For the year ended March, pretax profit narrowed 15% to GBP123.2 million from GBP144.8 million the year prior. This was despite revenue growing 9.4% to GBP911.1 million from GBP833.0 million the year before.
Profit performance was hurt by a one-off GBP22.7 million gain recorded the year prior due to the sale of property and other investments during the year. Underlying pretax profit - excluding one-off items - widened 1.6% to GBP124.0 million from GBP122.1 million the year prior.
"This has been an excellent year with strong operational performance," QinetiQ Chief Executive Officer Steve Wadey said.

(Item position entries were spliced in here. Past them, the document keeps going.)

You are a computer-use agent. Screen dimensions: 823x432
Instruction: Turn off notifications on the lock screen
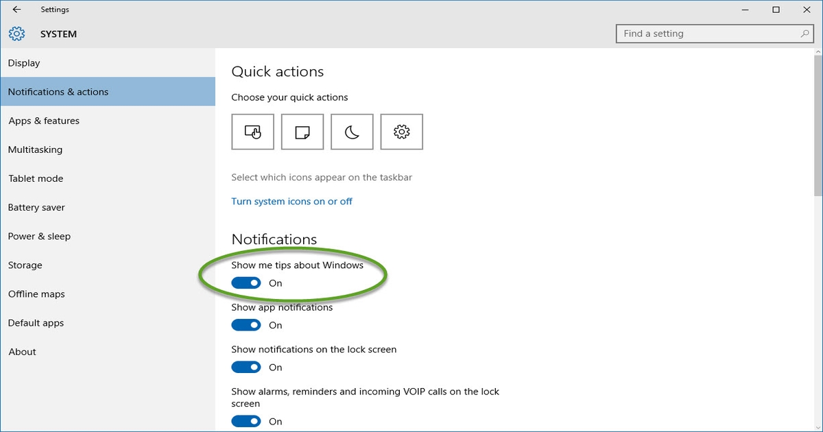(x=246, y=367)
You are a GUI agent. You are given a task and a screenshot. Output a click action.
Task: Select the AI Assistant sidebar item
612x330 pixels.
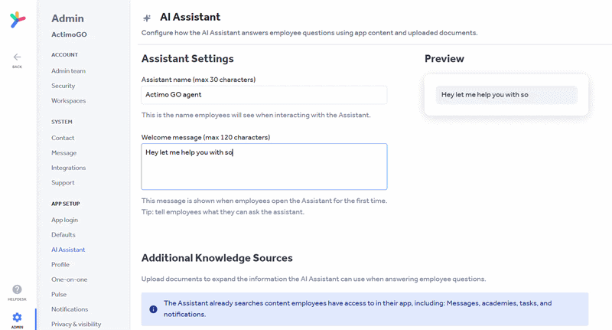coord(68,250)
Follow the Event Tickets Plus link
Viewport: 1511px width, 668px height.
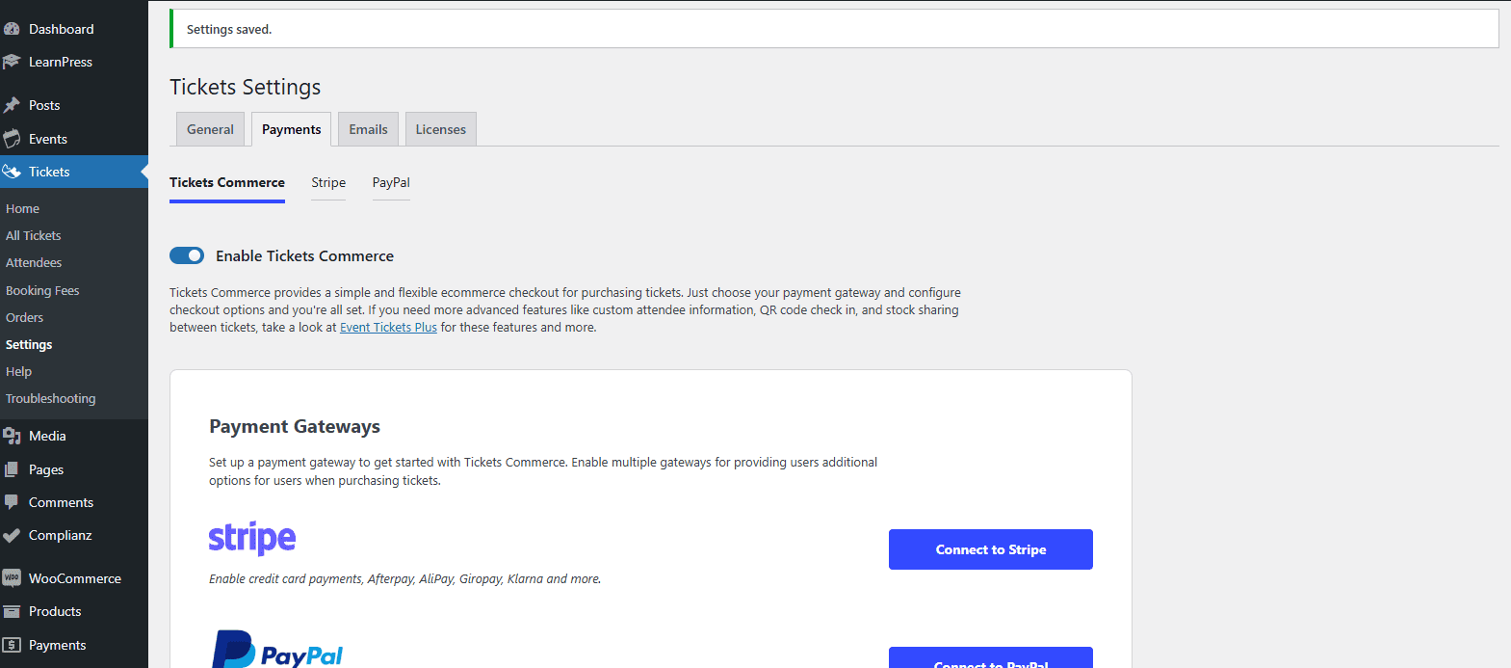tap(388, 328)
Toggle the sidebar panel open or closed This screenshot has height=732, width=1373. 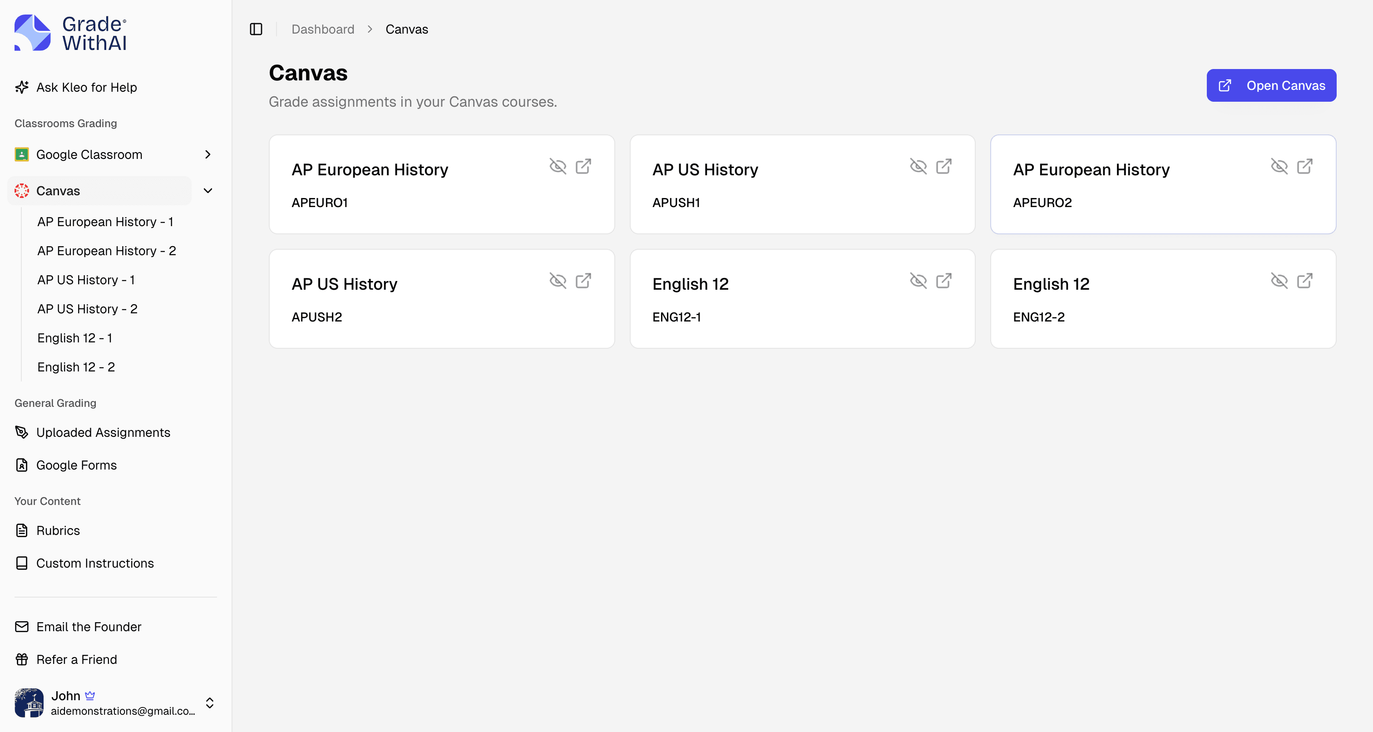point(256,29)
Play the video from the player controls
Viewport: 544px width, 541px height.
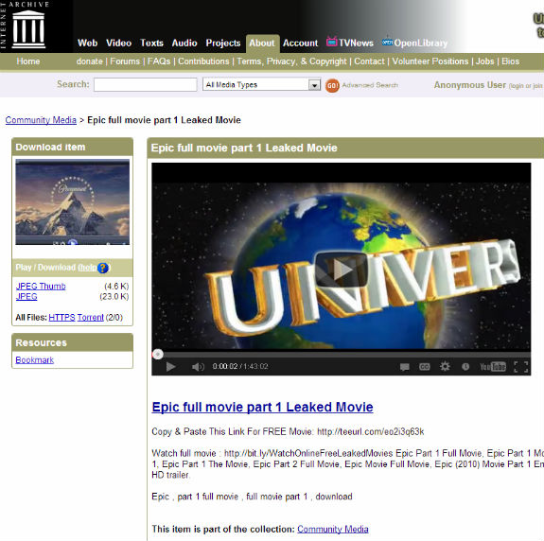pos(170,367)
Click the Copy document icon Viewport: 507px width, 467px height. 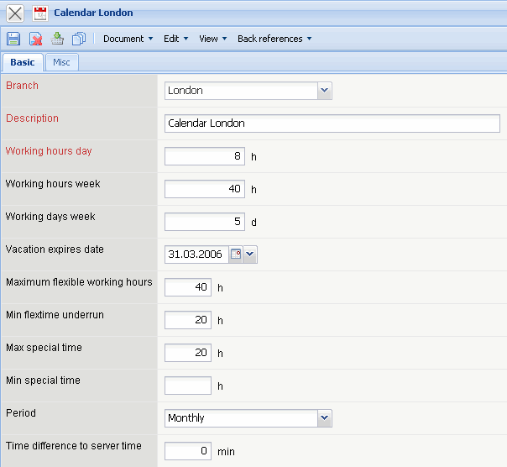pos(79,39)
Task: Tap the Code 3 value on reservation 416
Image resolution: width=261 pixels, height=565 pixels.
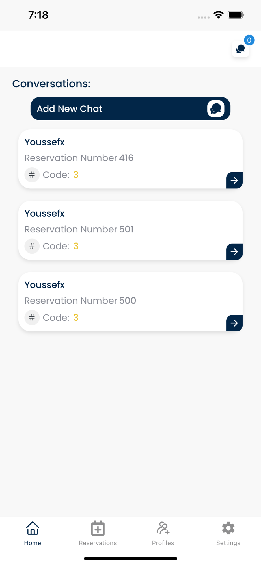Action: [x=76, y=175]
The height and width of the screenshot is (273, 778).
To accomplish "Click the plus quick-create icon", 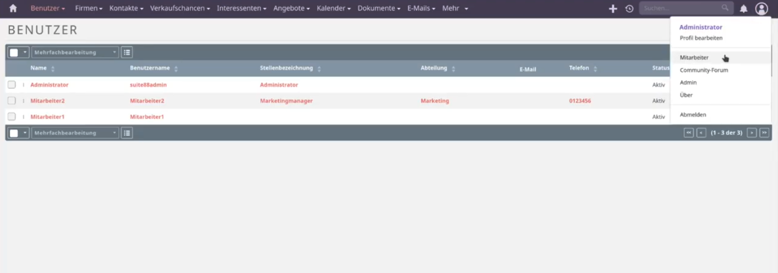I will [x=613, y=9].
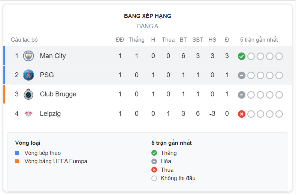The height and width of the screenshot is (195, 296).
Task: Click Leipzig's red loss result icon
Action: (241, 114)
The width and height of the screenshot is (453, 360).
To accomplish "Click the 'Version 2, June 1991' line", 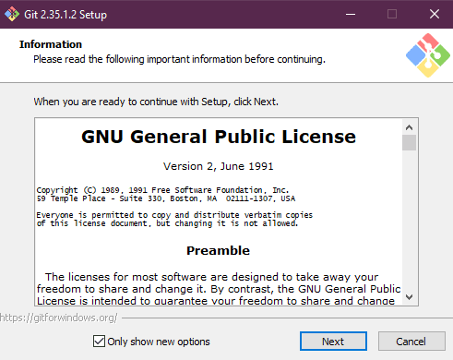I will click(219, 166).
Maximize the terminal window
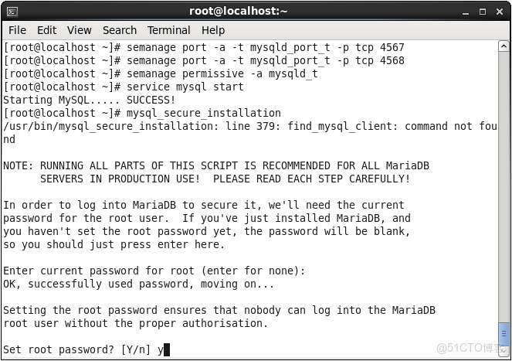 point(483,11)
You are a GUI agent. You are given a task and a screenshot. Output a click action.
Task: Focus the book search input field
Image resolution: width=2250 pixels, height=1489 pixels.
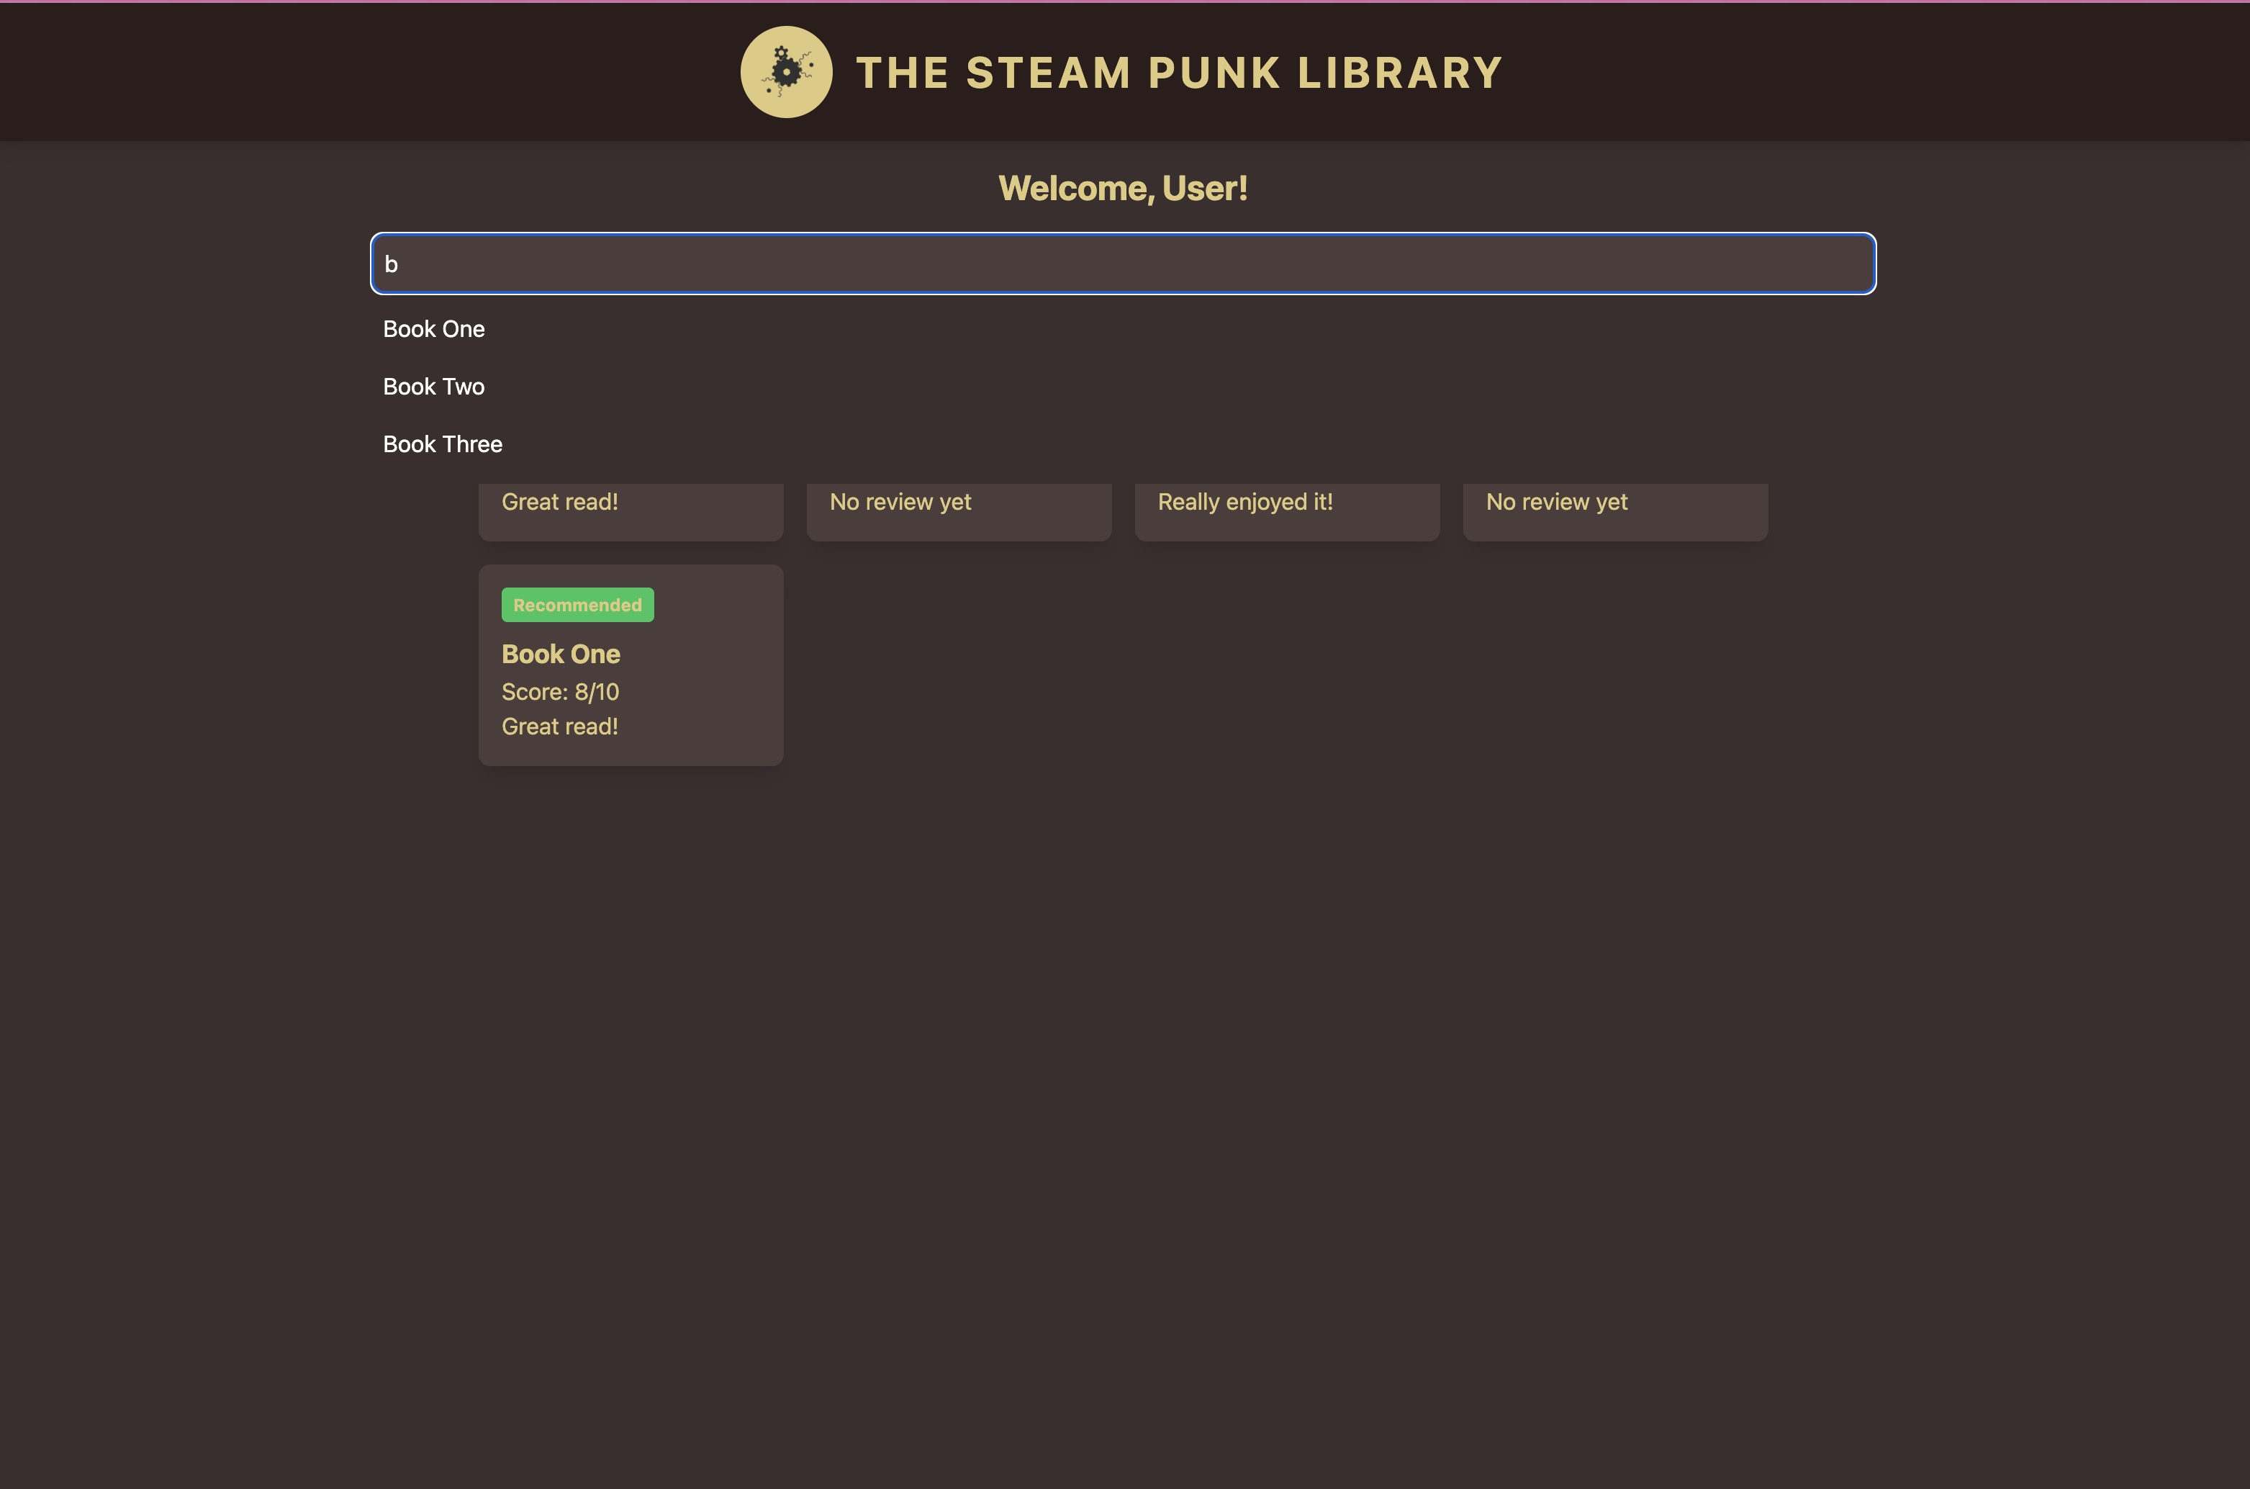1122,264
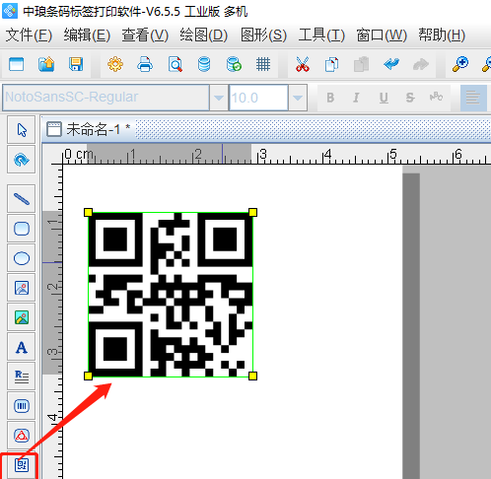Click the QR code on the canvas
The width and height of the screenshot is (491, 479).
point(171,295)
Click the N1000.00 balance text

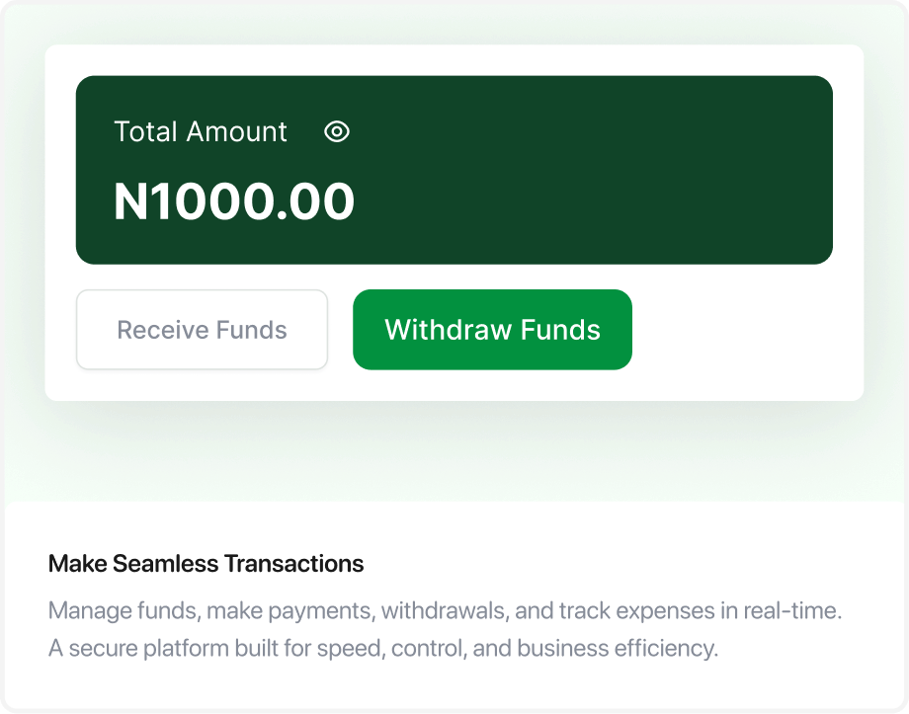pos(235,201)
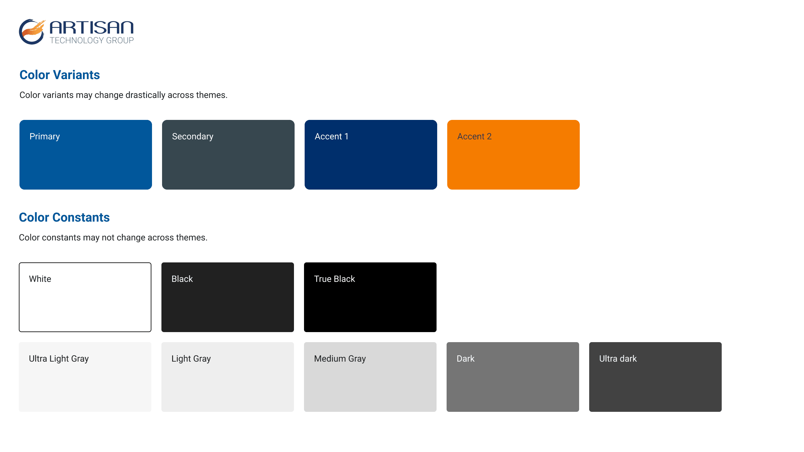The height and width of the screenshot is (452, 804).
Task: Click the Color Variants heading
Action: click(x=60, y=75)

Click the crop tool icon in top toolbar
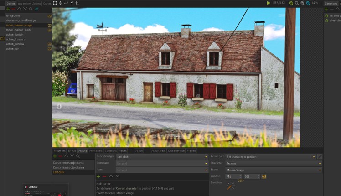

During the year, QinetiQ secured GBP776.4 million in new orders compared to GBP587.2 million during the year prior. This helped take its order backlog 56% higher to GBP3.13 billion from GBP2.01 billion the year before.
"By improving our customer focus and competitiveness, we have delivered a third successive year of revenue growth, increased our international revenue share from 21% to 30% over the last three years, offset the UK single source profit headwind and delivered organic profit growth."
QinetiQ proposed a 4.5 pence per share final dividend, up 7.1% from 4.2p the year prior. For the full year, the dividend rose 4.8% to 6.6p from 6.3p the year before.
During the year, the FTSE 250-listed firm also secured a GBP1.3 billion long-term partnering agreement with the UK Ministry of Defence. This is in addition to five other long-term deals in the UK, US and Canada.
"Securing the LTPA amendment and winning five major competitive, long-term programmes demonstrates that our strategy is working, providing a platform for sustainable profitable growth", Wadey added.